The lines running from the one that contains "Task: Choose the" to the end of the records below are what to reproduce, exactly and without pictures.

-- AVAILABLE DATA --
——
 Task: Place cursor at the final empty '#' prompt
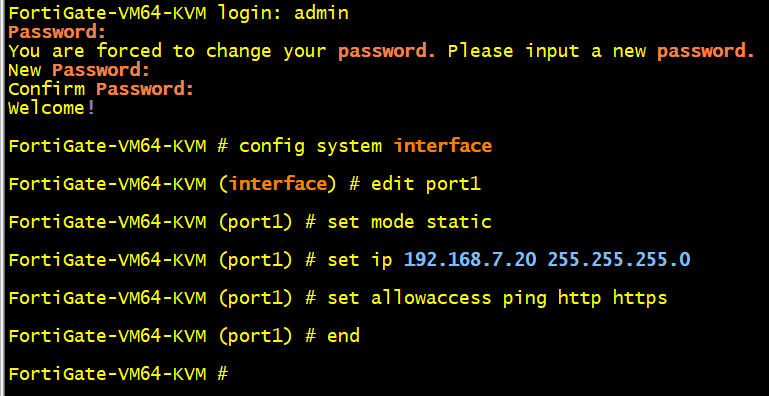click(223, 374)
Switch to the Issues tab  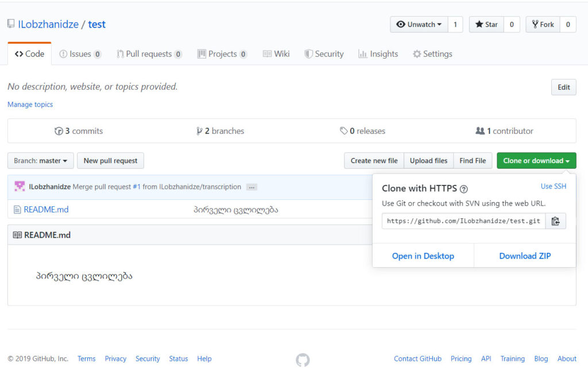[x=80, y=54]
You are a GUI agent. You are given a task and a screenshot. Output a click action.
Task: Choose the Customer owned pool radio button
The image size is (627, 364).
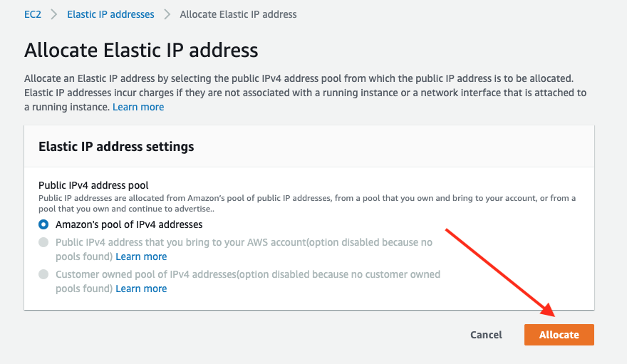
——
-- OUTPUT BELOW --
Task: Choose the Customer owned pool radio button
The image size is (627, 364).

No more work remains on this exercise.